I ran LT on the full en Wikipedia, as shown on Checking The Complete Wikipedia or a Corpus - LanguageTool Wiki.
The start of the output from LT shows that there is no limit to the sentences to check:
These rules are disabled:
All spelling rules are disabled
Working on: …/enwiki-20160920-pages-articles-multistream.xml
Sentence limit: no limit
Error limit: no limit
But, processing stops before LT tests all the Wikipedia data:
23,440,000 sentences checked...
23,445,000 sentences checked...
23,450,000 sentences checked...
Exception in thread "main" java.lang.RuntimeException: javax.xml.stream.XMLStreamException: ParseError at [row,col]:[664
70483,50]
Message: JAXP00010004: The accumulated size of entities is "50,000,001" that exceeded the "50,000,000" limit set by "FEA
TURE_SECURE_PROCESSING".
at org.languagetool.dev.dumpcheck.WikipediaSentenceSource.hasNext(WikipediaSentenceSource.java:84)

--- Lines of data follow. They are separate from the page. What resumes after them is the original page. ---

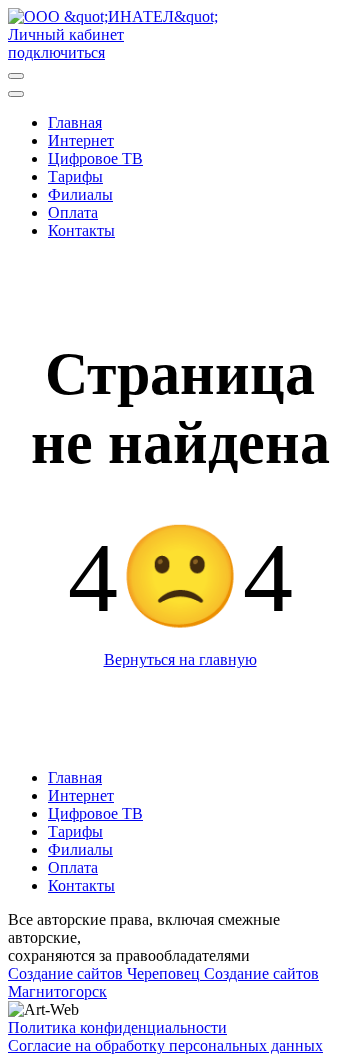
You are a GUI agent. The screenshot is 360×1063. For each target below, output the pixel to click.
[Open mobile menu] (16, 76)
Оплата (73, 867)
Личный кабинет (66, 34)
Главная (75, 777)
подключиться (56, 52)
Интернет (81, 795)
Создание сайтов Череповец (104, 973)
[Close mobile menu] (16, 94)
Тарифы (75, 831)
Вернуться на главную (180, 659)
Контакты (81, 885)
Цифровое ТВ (95, 813)
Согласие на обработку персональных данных (165, 1045)
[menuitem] (75, 122)
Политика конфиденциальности (117, 1027)
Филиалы (80, 849)
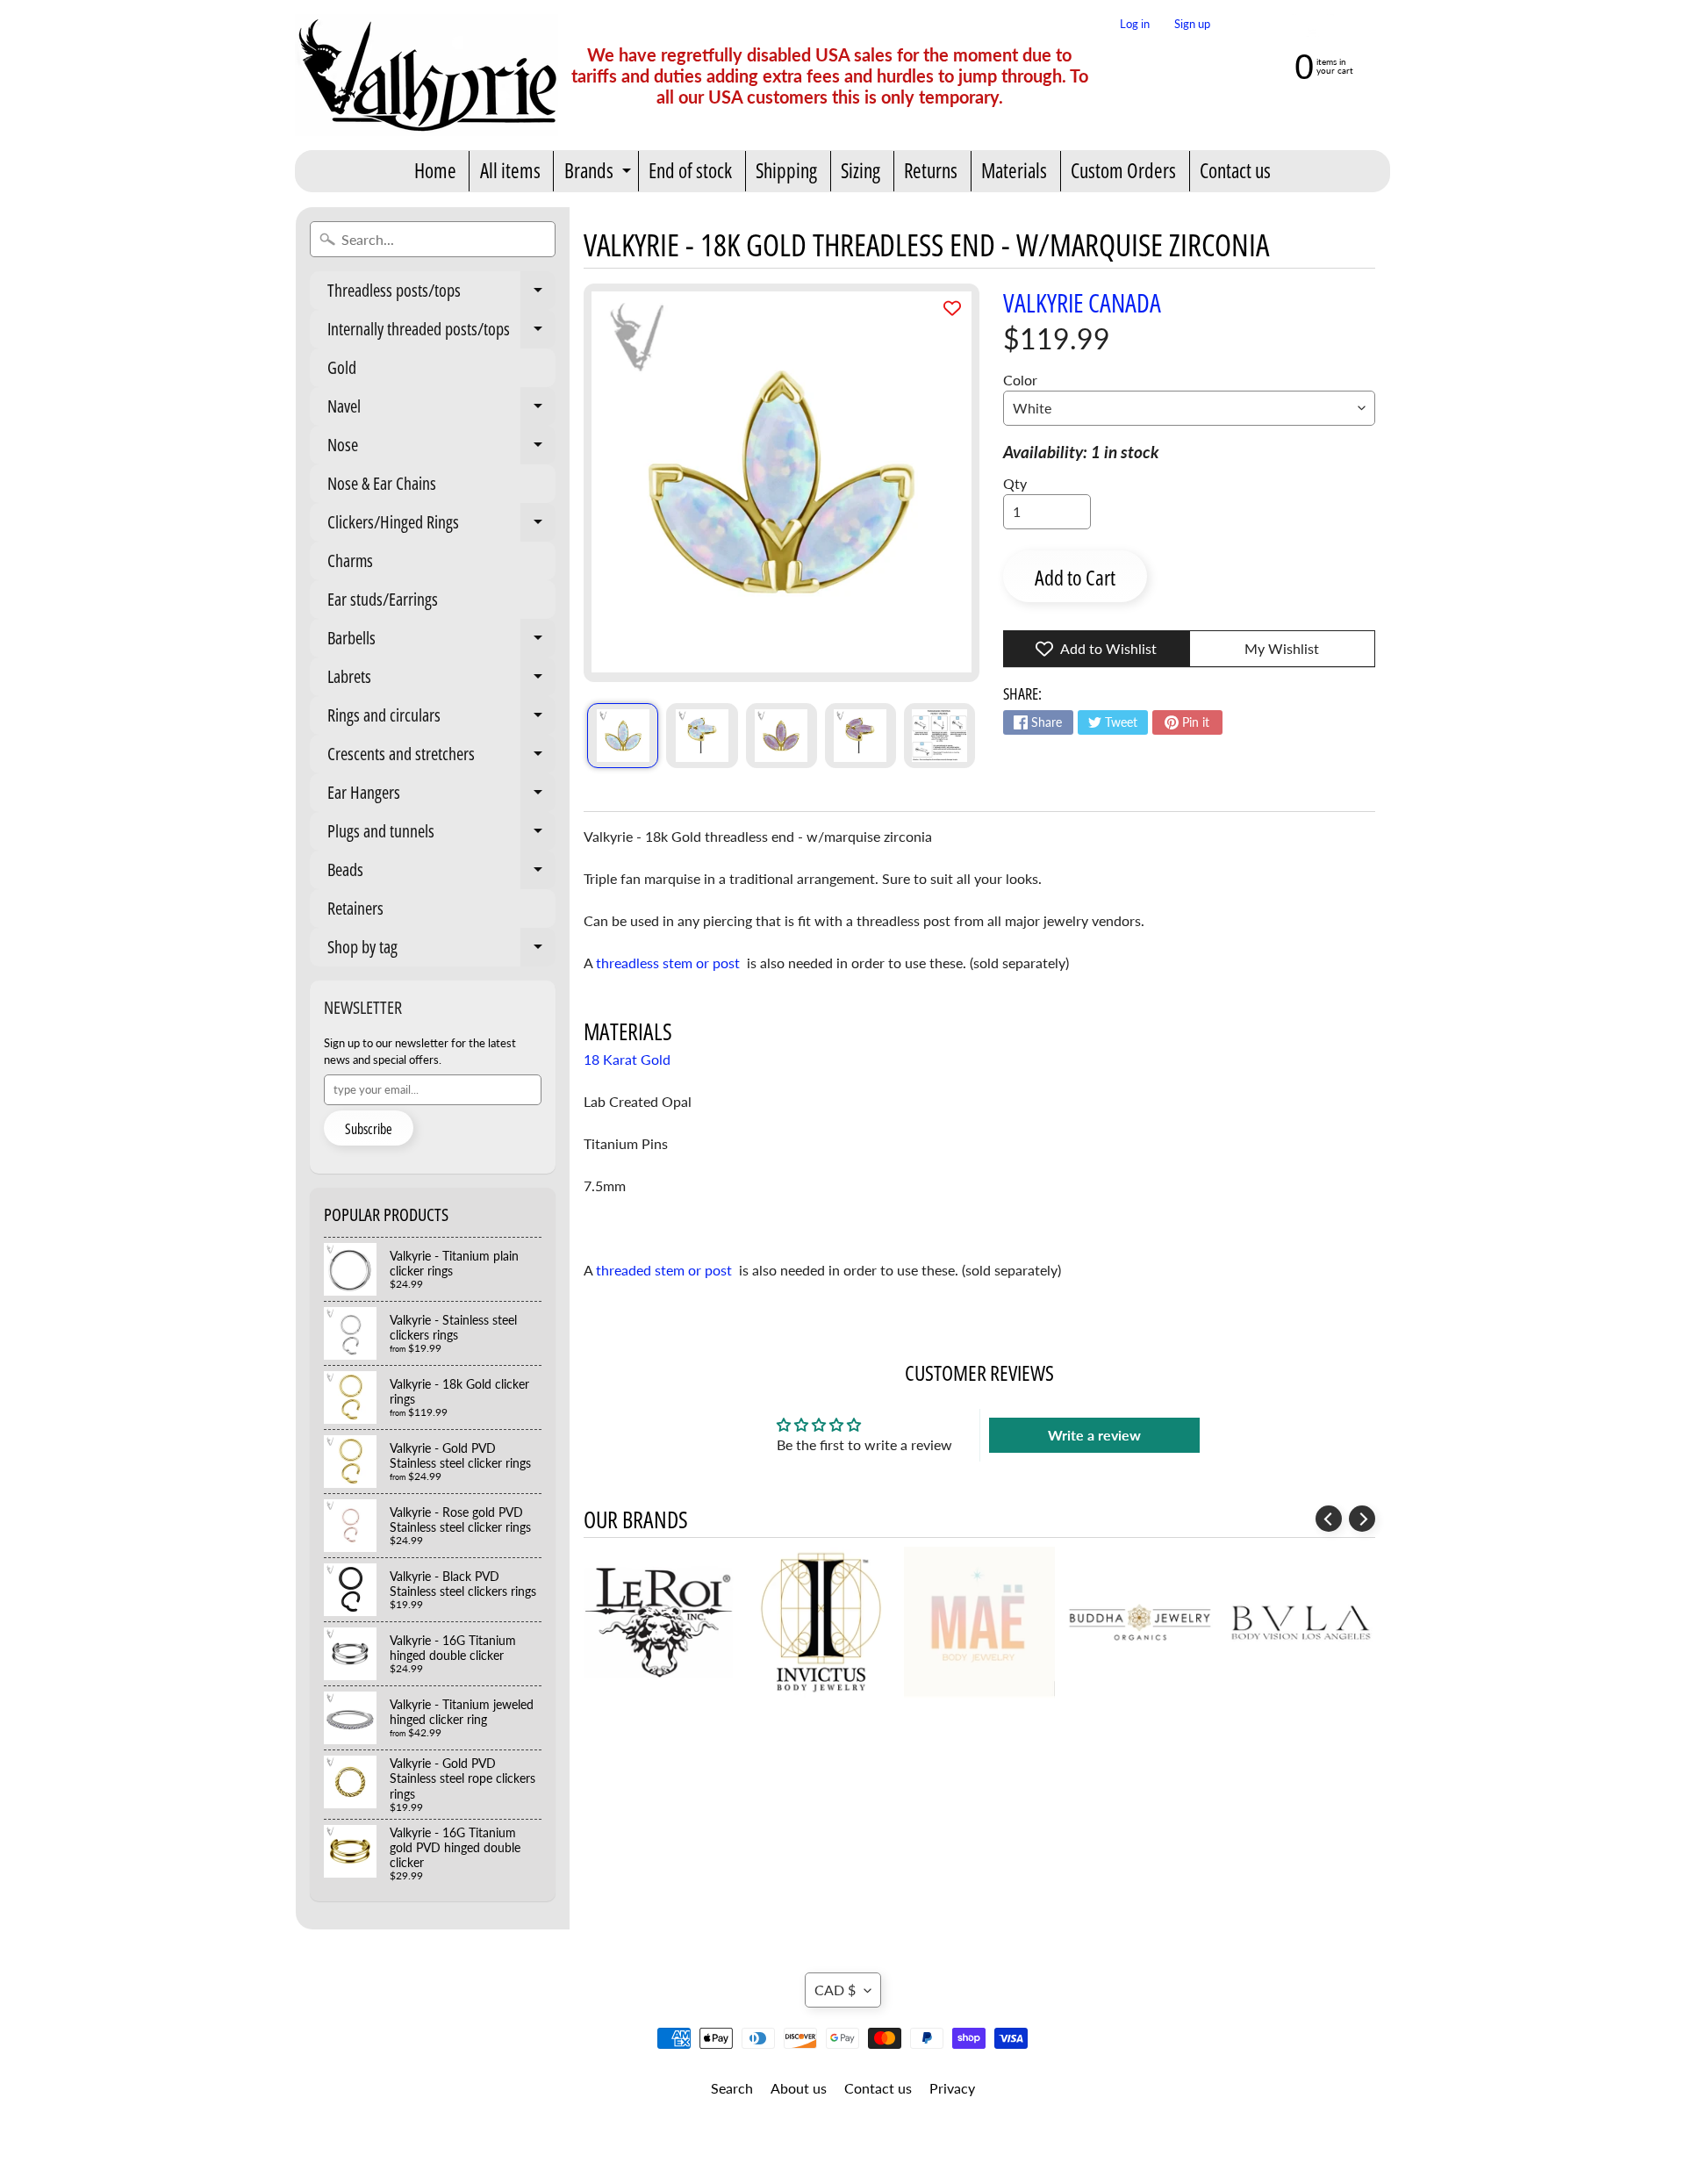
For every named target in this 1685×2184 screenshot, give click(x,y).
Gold (341, 367)
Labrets (441, 680)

at org.languagetool.dev.dumpcheck.MixingSentenceSource.hasNext(MixingSentenceSource.java:75)
at org.languagetool.dev.dumpcheck.SentenceSourceChecker.run(SentenceSourceChecker.java:175)

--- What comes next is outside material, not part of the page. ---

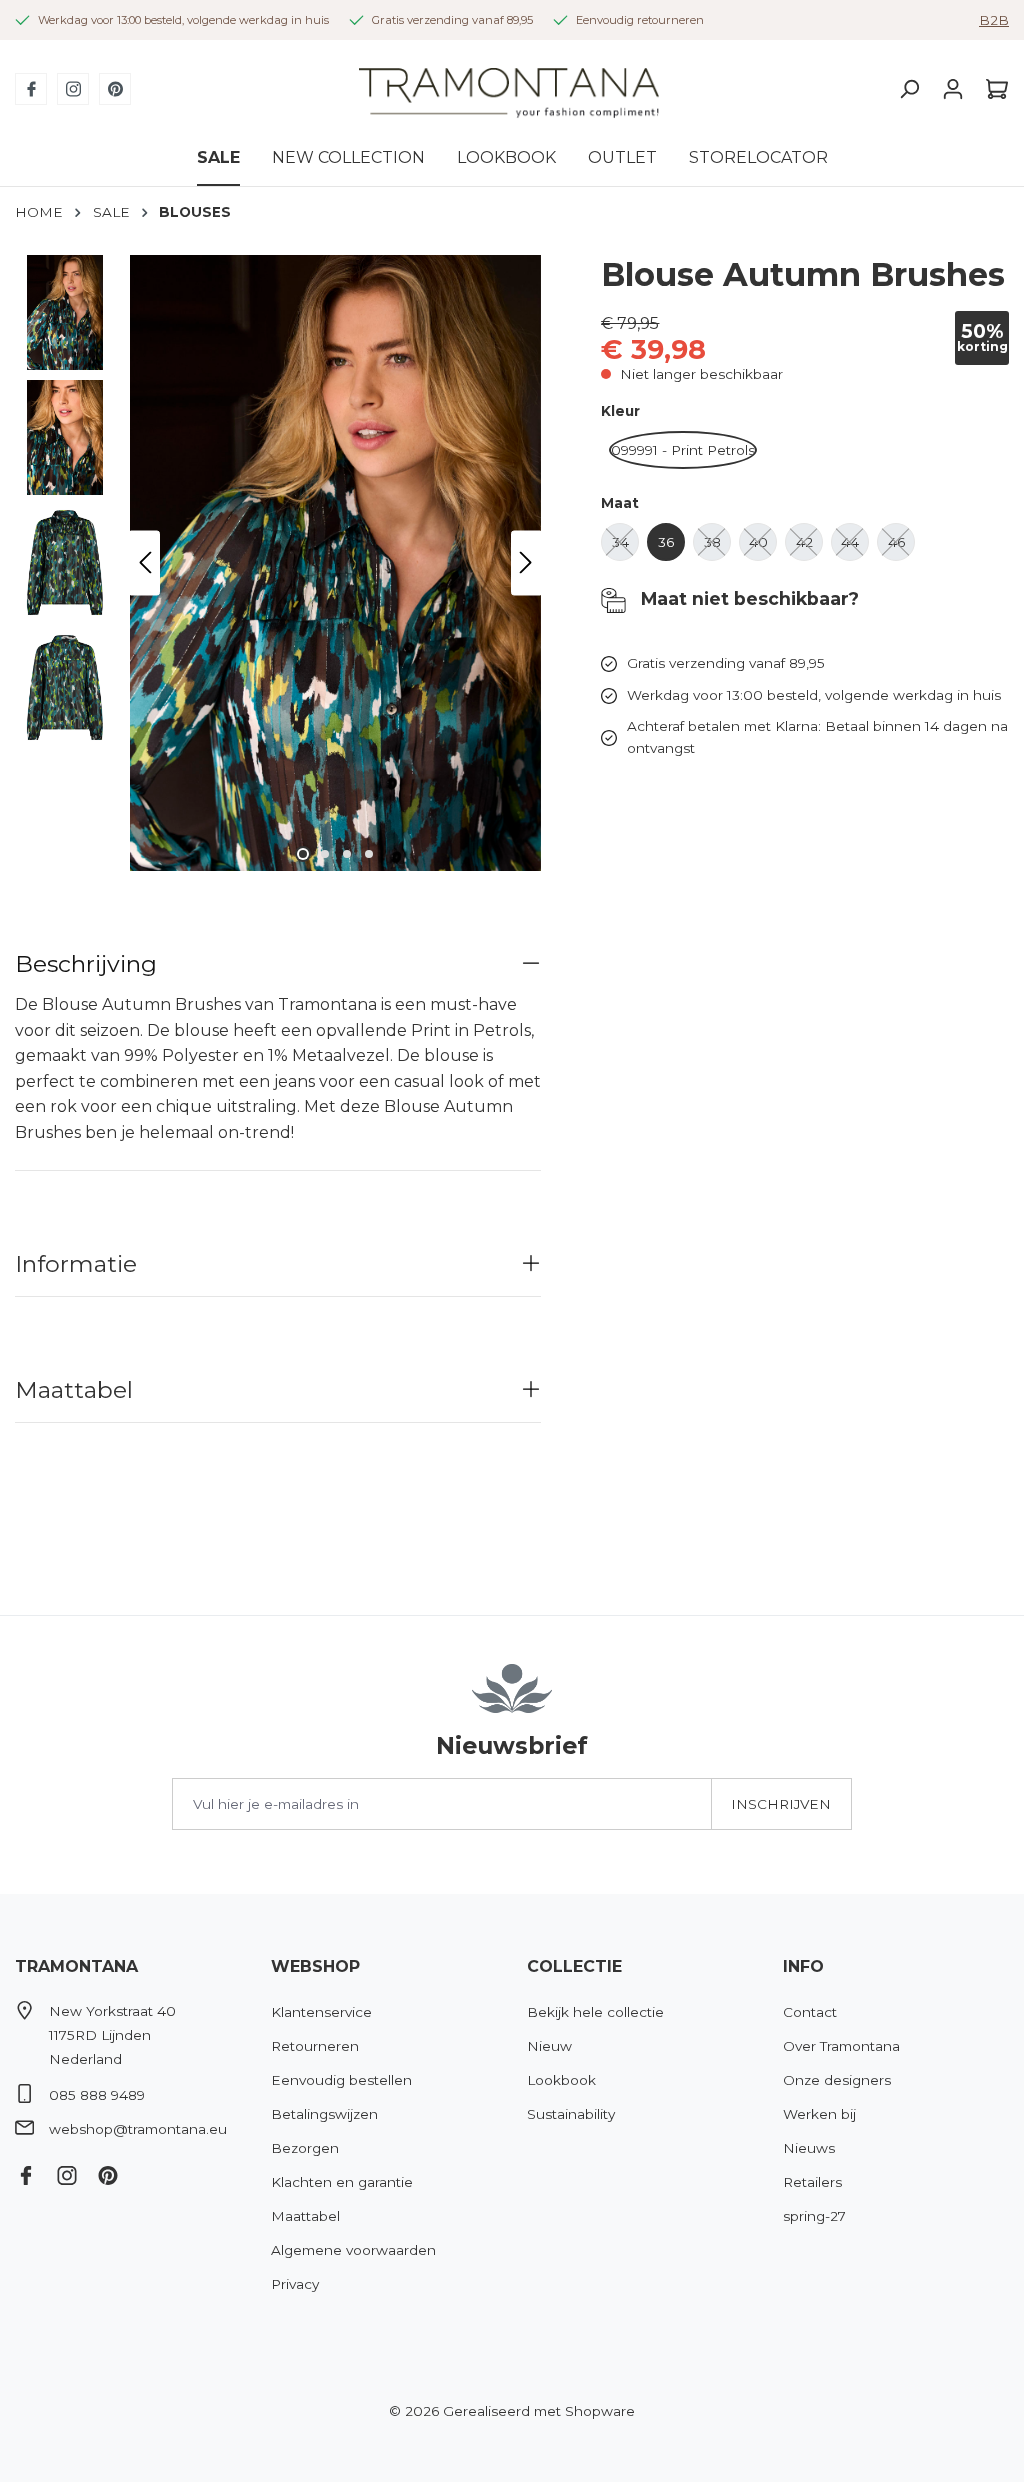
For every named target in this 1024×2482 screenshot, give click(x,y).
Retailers (812, 2182)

at org.languagetool.dev.dumpcheck.SentenceSourceChecker.main(SentenceSourceChecker.java:80)
at org.languagetool.dev.wikipedia.Main.main(Main.java:45)
Caused by: javax.xml.stream.XMLStreamException: ParseError at [row,col]:[66470483,50]
Message: JAXP00010004: The accumulated size of entities is "50,000,001" that exceeded the "50,000,000" limit set by "FEA
TURE_SECURE_PROCESSING".
at com.sun.org.apache.xerces.internal.impl.XMLStreamReaderImpl.next(Unknown Source)
at com.sun.xml.internal.stream.XMLEventReaderImpl.nextEvent(Unknown Source)
at org.languagetool.dev.dumpcheck.WikipediaSentenceSource.handleTextElement(WikipediaSentenceSource.java:144)
at org.languagetool.dev.dumpcheck.WikipediaSentenceSource.fillSentences(WikipediaSentenceSource.java:127)
at org.languagetool.dev.dumpcheck.WikipediaSentenceSource.hasNext(WikipediaSentenceSource.java:82)
... 4 more
D:\LanguageTool-wikipedia-3.6-SNAPSHOT>
As best I can tell, FEATURE_SECURE_PROCESSING is used by 3rd-party software that LT uses. (I did not find FEATURE_SECURE_PROCESSING in the LT Github repository.)
What, if anything, can I do to check LT rules against all the Wikipedia data?